Selective enablement via setup_actors:
UPDATE performance_schema.setup_actors
SET ENABLED = 'NO', HISTORY = 'NO'
WHERE HOST = '%' AND USER = '%';
INSERT INTO performance_schema.setup_actors
(HOST, USER, ROLE, ENABLED, HISTORY)
VALUES ('your_host', 'your_user', '%', 'YES', 'YES');
Scopes profiling to a single principal — the one running the test queries.
Caveats¶
- In-memory bounded history —
events_stages_history_longis a ring buffer; old statements age out. Run the profile workflow immediately after the query. - Overhead — enabling every instrument has measurable cost in high-QPS workloads. Scope narrowly.
- Timer arithmetic —
(timer_end - timer_start) / 1000000000gives milliseconds (source is picoseconds). - Doesn't replace
EXPLAIN ANALYZE— they're complementary. Stage profiling answers "where in the server lifecycle";EXPLAIN ANALYZEanswers "where in the plan." - Production applicability — enabling history on prod shared hosts is discouraged; use a replica or a scoped-user on a staging instance.

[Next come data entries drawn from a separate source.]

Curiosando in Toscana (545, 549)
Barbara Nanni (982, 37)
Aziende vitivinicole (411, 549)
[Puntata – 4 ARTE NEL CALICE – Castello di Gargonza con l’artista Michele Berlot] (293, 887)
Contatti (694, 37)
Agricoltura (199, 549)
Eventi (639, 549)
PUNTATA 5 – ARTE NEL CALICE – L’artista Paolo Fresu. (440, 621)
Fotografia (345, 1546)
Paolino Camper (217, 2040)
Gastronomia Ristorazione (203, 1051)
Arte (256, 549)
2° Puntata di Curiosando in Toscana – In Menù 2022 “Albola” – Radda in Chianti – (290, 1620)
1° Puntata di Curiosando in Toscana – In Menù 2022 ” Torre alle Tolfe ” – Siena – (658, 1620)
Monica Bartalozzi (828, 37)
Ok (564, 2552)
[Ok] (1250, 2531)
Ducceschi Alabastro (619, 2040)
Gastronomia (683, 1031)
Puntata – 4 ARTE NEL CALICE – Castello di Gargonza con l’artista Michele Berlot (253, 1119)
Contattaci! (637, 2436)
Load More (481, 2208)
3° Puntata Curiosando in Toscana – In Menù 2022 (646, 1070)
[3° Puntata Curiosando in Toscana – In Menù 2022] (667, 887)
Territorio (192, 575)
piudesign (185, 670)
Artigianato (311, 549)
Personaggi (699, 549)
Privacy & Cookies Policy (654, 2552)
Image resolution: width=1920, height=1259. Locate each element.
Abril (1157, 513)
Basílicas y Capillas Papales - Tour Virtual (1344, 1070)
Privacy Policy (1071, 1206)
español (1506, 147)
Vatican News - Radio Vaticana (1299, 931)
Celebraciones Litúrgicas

- Setup complexity — four SQL blocks + session variables;
not ergonomic. Tools like
PlanetScale Insights
package this into a UI (for the digest-level identification
step; per-execution stage profiling still requires manual
performance_schemaqueries even with Insights).
Seen in¶
- PlanetScale's field manual for query diagnosis
(2024-03-29). Dicken walks through the full four-step
workflow with the worked 735.3 ms
executing-dominance example. Pairs the pattern with patterns/digest-based-query-prioritization (identify which query to profile) and concepts/mysql-explain-analyze (drill into the plan once stage profiling points toexecuting). (Source: sources/2026-04-21-planetscale-identifying-and-profiling-problematic-mysql-queries.)